— START OF DATASET CONTENT —
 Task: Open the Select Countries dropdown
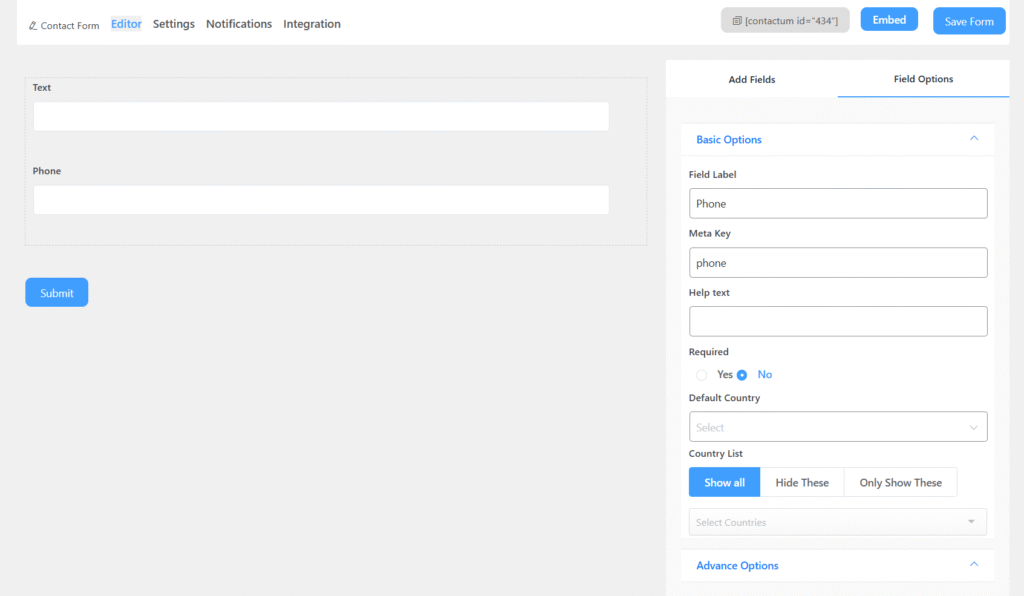click(x=838, y=522)
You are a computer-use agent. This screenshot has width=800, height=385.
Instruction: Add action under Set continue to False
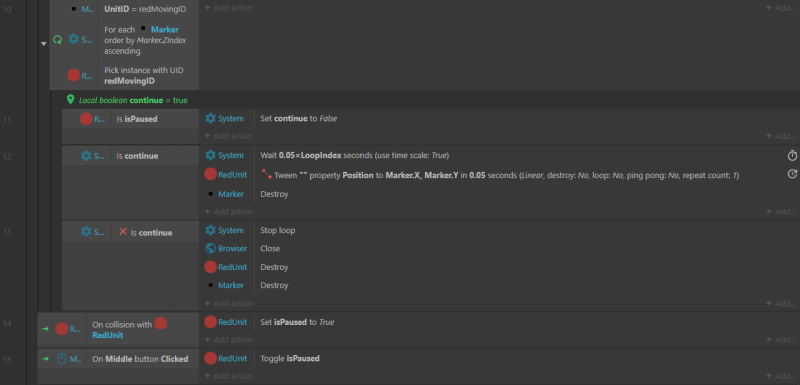click(229, 136)
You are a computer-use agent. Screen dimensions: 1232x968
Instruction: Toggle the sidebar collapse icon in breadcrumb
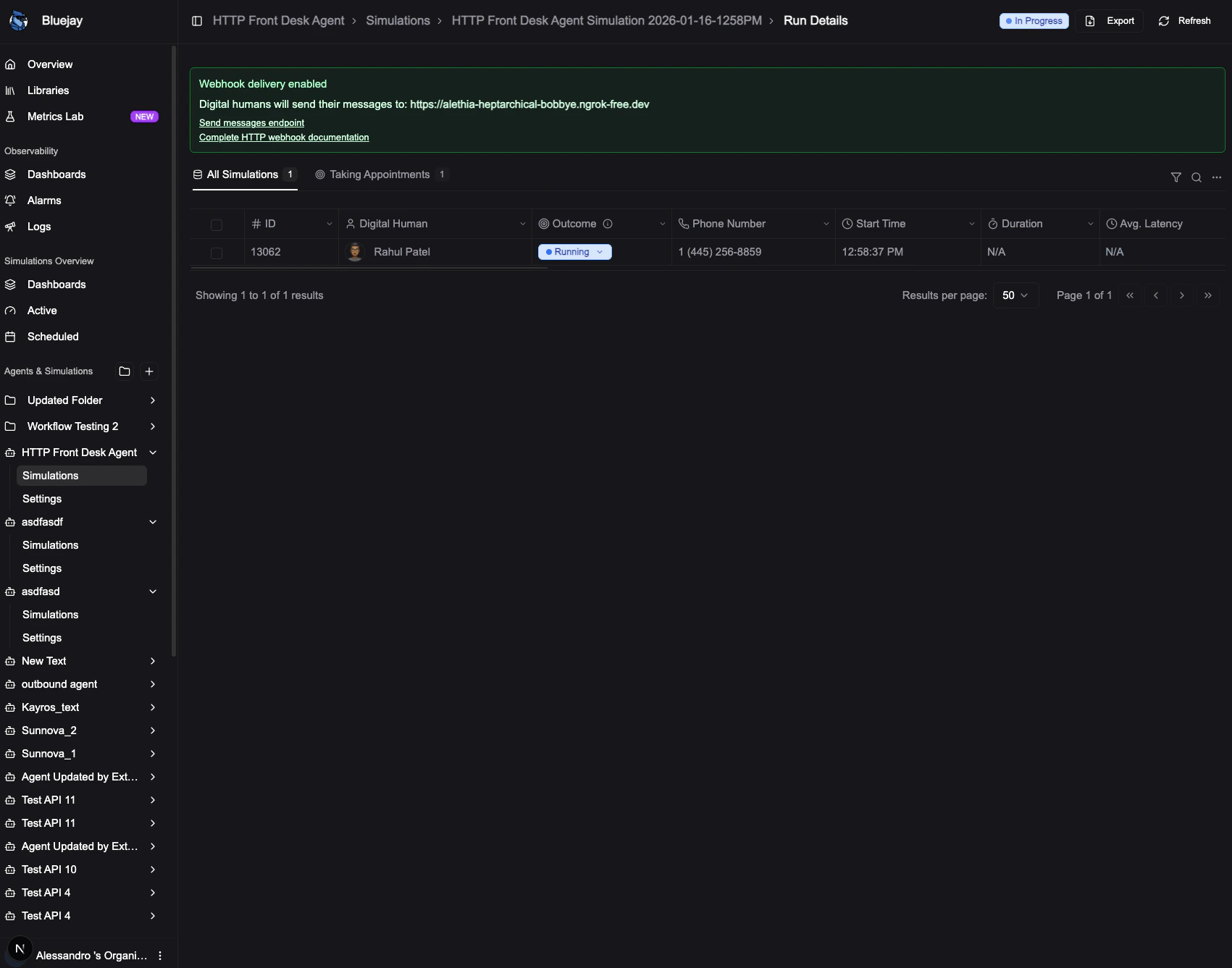[x=196, y=21]
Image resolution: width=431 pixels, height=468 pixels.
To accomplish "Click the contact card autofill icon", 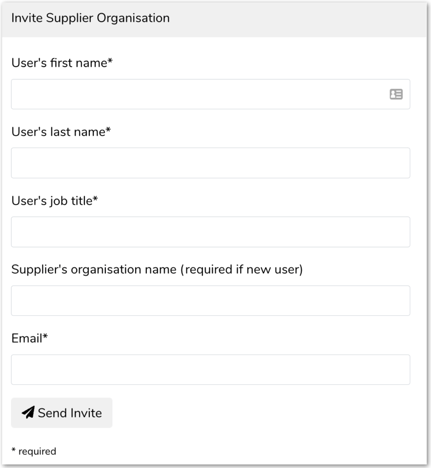I will click(396, 94).
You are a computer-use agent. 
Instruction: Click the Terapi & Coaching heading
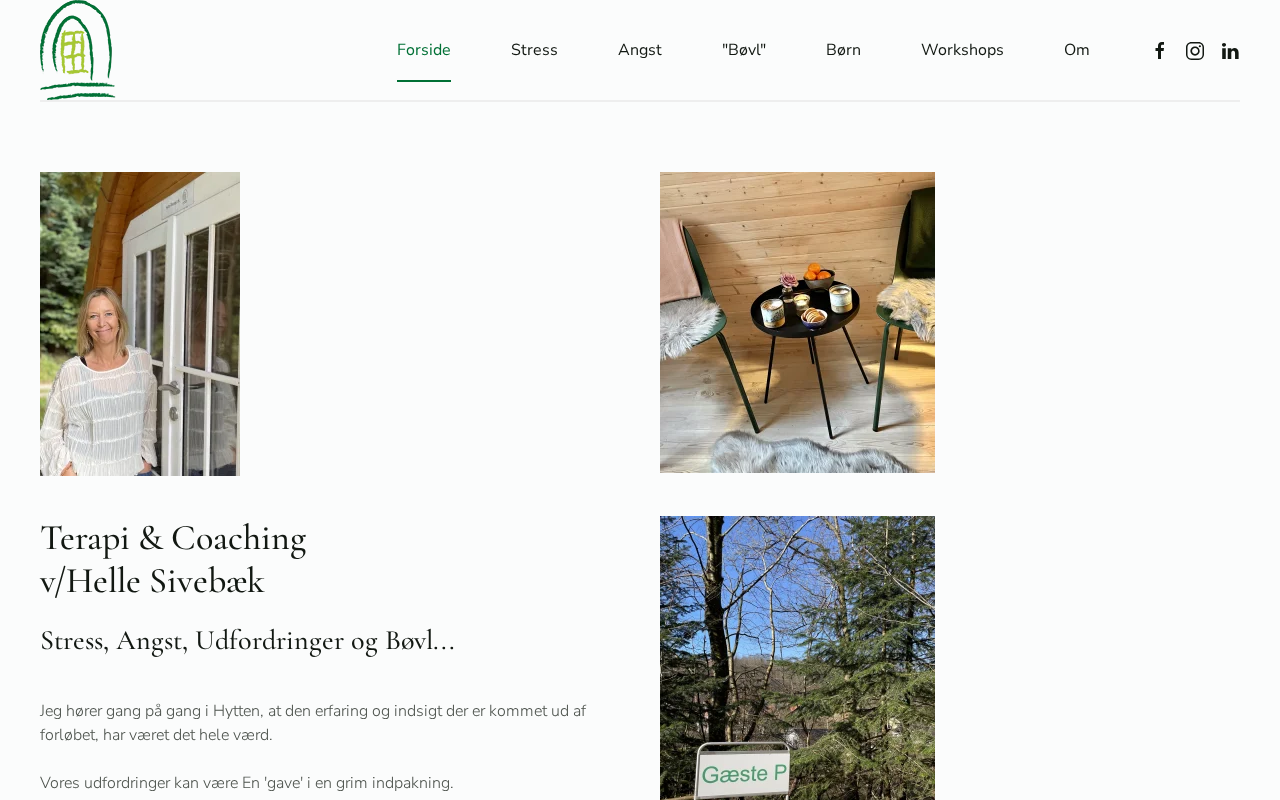pyautogui.click(x=173, y=538)
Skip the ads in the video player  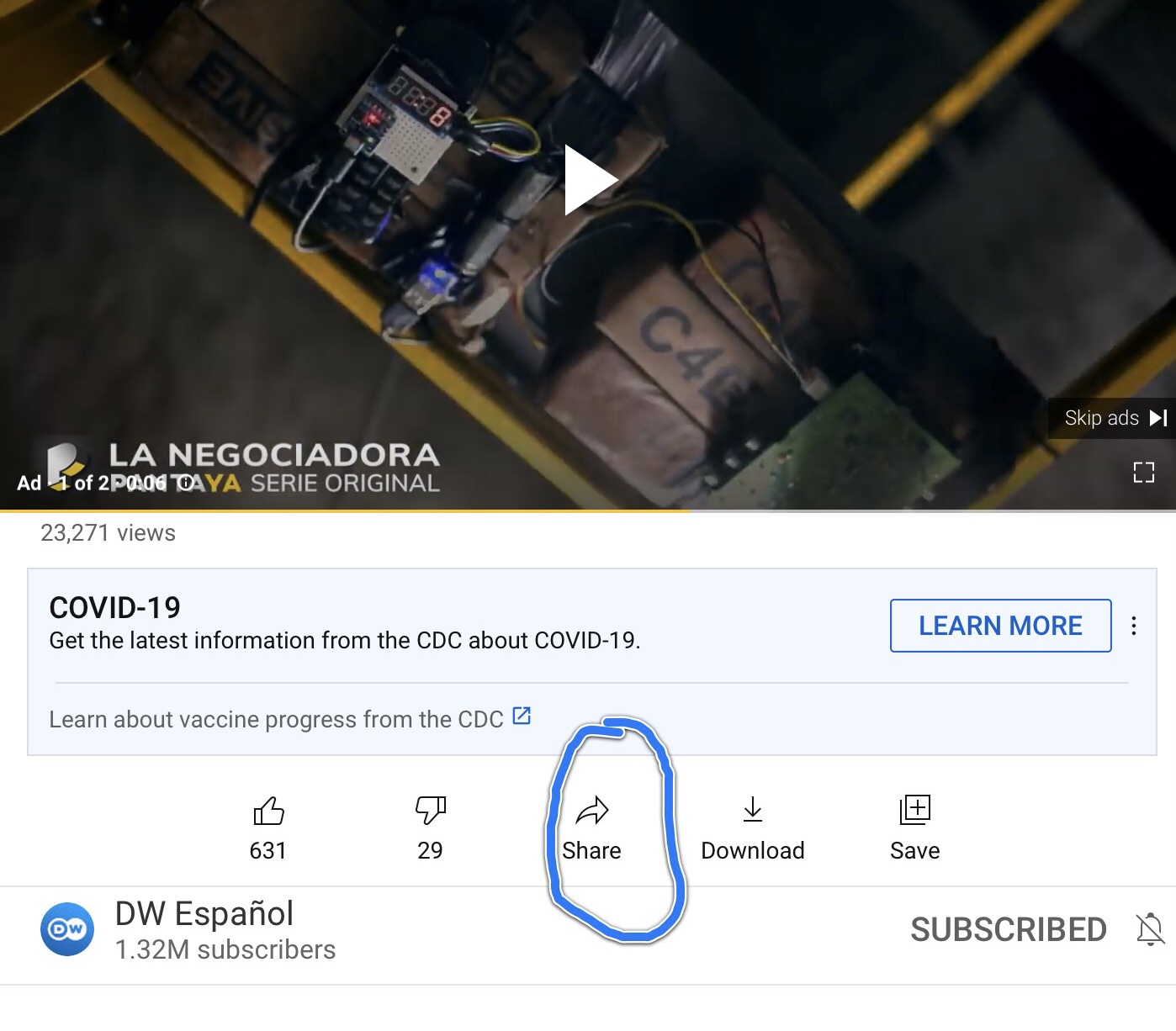point(1114,418)
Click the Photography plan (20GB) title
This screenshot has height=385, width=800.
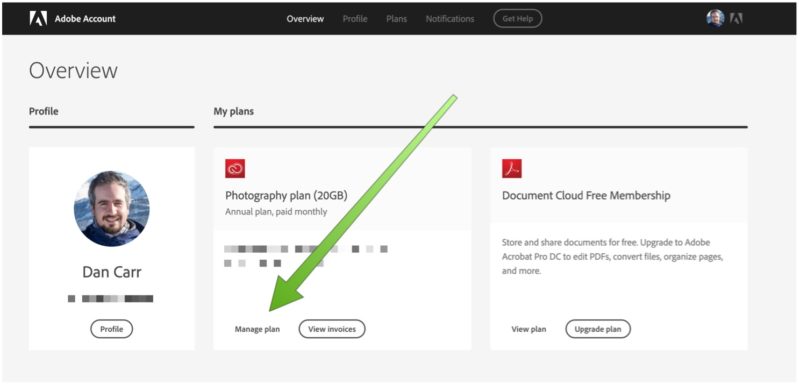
— END OF DATASET CONTENT —
## YOUR INSTRUCTIONS
Rescale the listing from its first line through the line that contains "click(229, 136)", repeating every line in that span. Multiply each coordinate in the answers by 2.05, round to whole numbers with halves going up, keep all other text and numbers unchanged, and omit the pictures.

## ANSWER BELOW
 Task: Open the Select Countries dropdown
click(x=1718, y=1070)
You are a computer-use agent. This screenshot has width=800, height=385.
Instruction: Add action under Set continue to False
click(469, 279)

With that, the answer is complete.